Diffamazione omofoba: ma gli sposi
sono alle prove di “Ecce (h)omo”

Sergio Sormani, 58 anni, e Giorgio Donders, 53, lui cremonese da parte di madre, sposi nel settembre del 2018 con la proposta di matrimonio immortalata con un filmato tra le poltrone del “Teatro Ariston” durante il Festival di Sanremo, sono una coppia di artisti, cabarettisti, prestigiatori e attori. E sono parti civili a Cremona in un processo contro un cremonese di 73 anni, che è a giudizio per diffamazione aggravata a causa di un commento omofobo apparso il 18 ottobre del 2018 sotto il post del racconto della loro unione civile.

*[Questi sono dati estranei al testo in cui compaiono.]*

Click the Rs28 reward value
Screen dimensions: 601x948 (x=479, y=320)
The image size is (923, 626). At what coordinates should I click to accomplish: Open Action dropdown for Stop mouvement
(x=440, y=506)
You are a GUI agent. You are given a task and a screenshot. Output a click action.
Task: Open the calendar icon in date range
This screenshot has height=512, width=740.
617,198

Sormani e Donders avrebbero dovuto essere sentiti oggi in aula, ma non si sono presentati. Come hanno fatto sapere nella giustificazione, si trovano a Roma per le prove del loro spettacolo “Ecce (h)omo”, nel quale parlano della loro storia, affrontando temi universali come la diversità, i pregiudizi e il bullismo.

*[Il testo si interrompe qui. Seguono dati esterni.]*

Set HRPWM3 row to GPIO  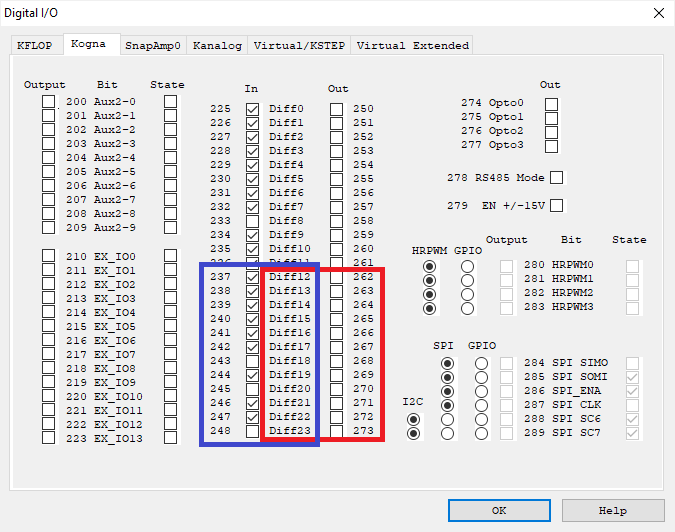coord(467,308)
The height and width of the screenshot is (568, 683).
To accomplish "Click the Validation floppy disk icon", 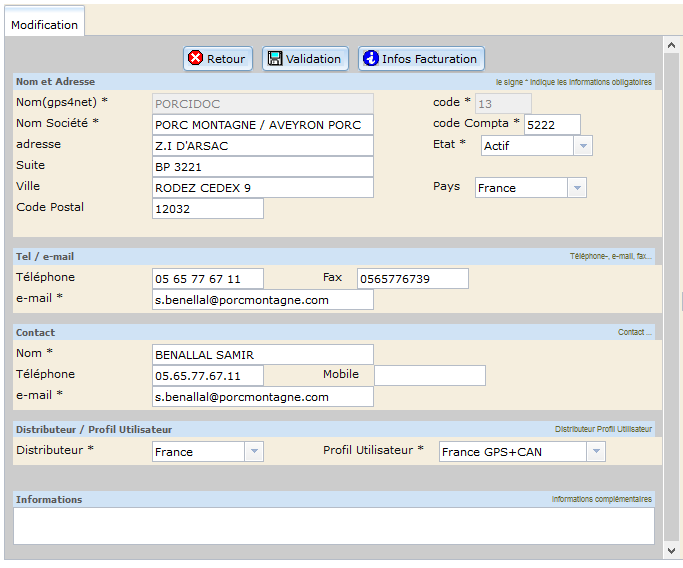I will [275, 59].
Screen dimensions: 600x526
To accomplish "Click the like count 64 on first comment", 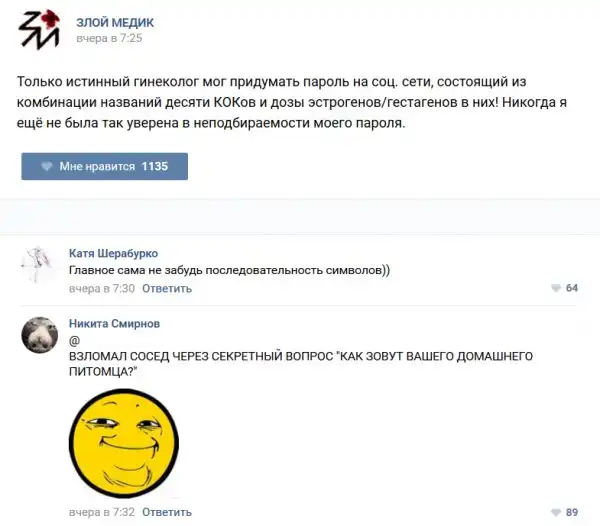I will 572,288.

Dunque, assenza per “impegni di lavoro”. Una giustificazione “non adeguata”, secondo il difensore dell’imputato, l’avvocato Stefania Giribaldi, che ha chiesto la decadenza della parte civile. Il giudice ha respinto la richiesta, ma ha comunque ritenuto “non del tutto giustificata” l’assenza della coppia. Per il magistrato, comunque, non c’è ragione di ritenere che i due non compariranno la prossima udienza, fissata per il 5 novembre. Se invece non si presenteranno, sarà loro inflitta una sanzione pecuniaria. Nell’aprile del 2026, tra l’altro, il reato sarà prescritto.
Il loro legale Luca Castelli aveva già chiesto un risarcimento danni di 30.000 euro.

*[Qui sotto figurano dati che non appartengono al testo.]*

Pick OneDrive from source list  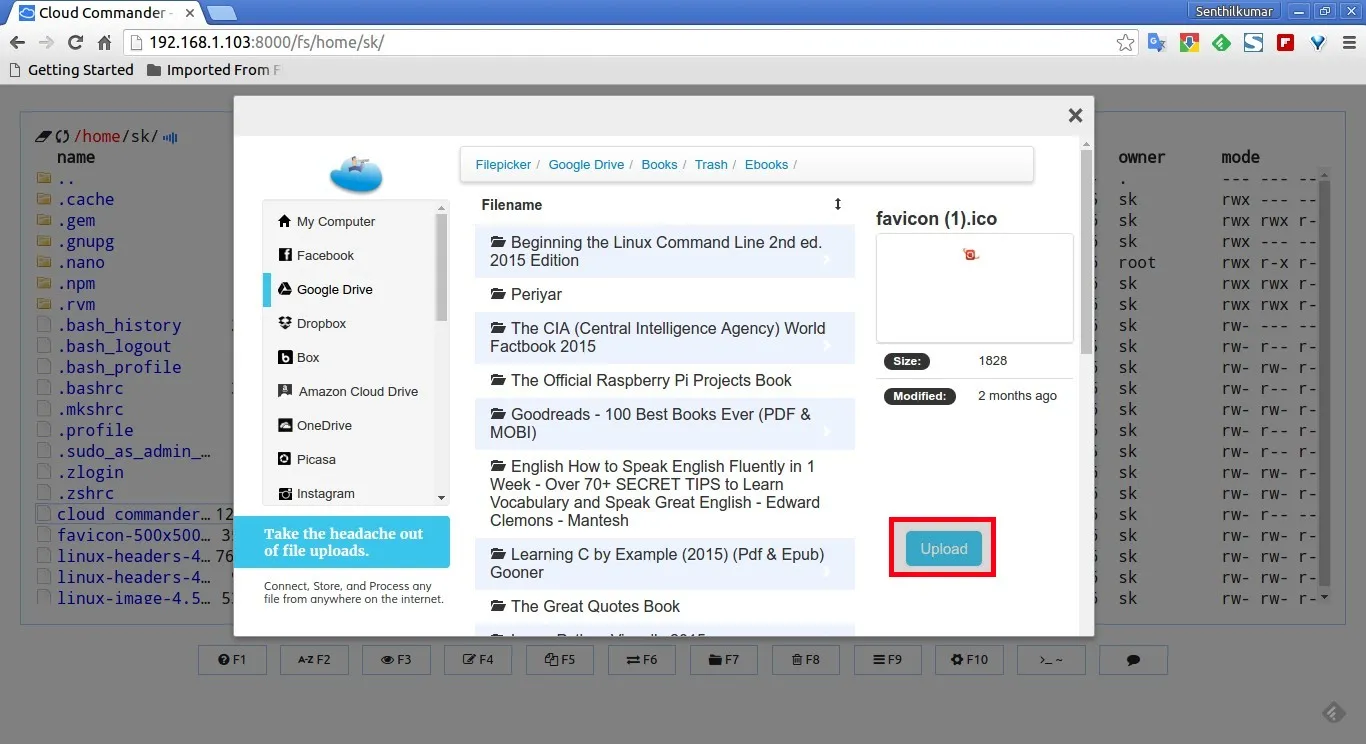(x=324, y=426)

Nell’atto di costituzione di parte civile, Sormani e Donders avevano sottolineato che mai c’è stata l’intenzione di “ledere il legittimo diritto di critica e di espressione, purchè le espressioni proposte siano educate e non lesive della dignità delle persone”. Invece “i toni violenti usati dall’imputato sono e appaiono gravi per le parole usate e soprattutto sono aggravati dai futili motivi tipici dell’omofobia e nella mancata accettazione dell’altrui identità”.
“Non si può sminuire il fatto”, si legge nell’atto della parte civile, “considerando l’imputato un semplice hater, perchè lo stesso è un vero e proprio aggressore che si nasconde dietro lo schermo di un pc. Si tratta di insulti pensati che ledono non solo i due querelanti, ma anche l’intera comunità LGBT, con conseguenze non irrilevanti nei confronti dell’attività anche sociale svolta dalla coppia sotto la didascalia ‘Vivere da veri‘, che si propone di fornire un aiuto a tutte le persone che vivono la propria omosessualità come un problema da superare. L’impatto che dette parole hanno, non possono essere sottovalutate e meritano una sanzione sotto il profilo penale, con un risarcimento che tenga conto non solo della gravità in sè delle parole, ma anche l’impatto che le stesse possono avere su persone fragili che vedono nell’imputato un portatore d’odio“.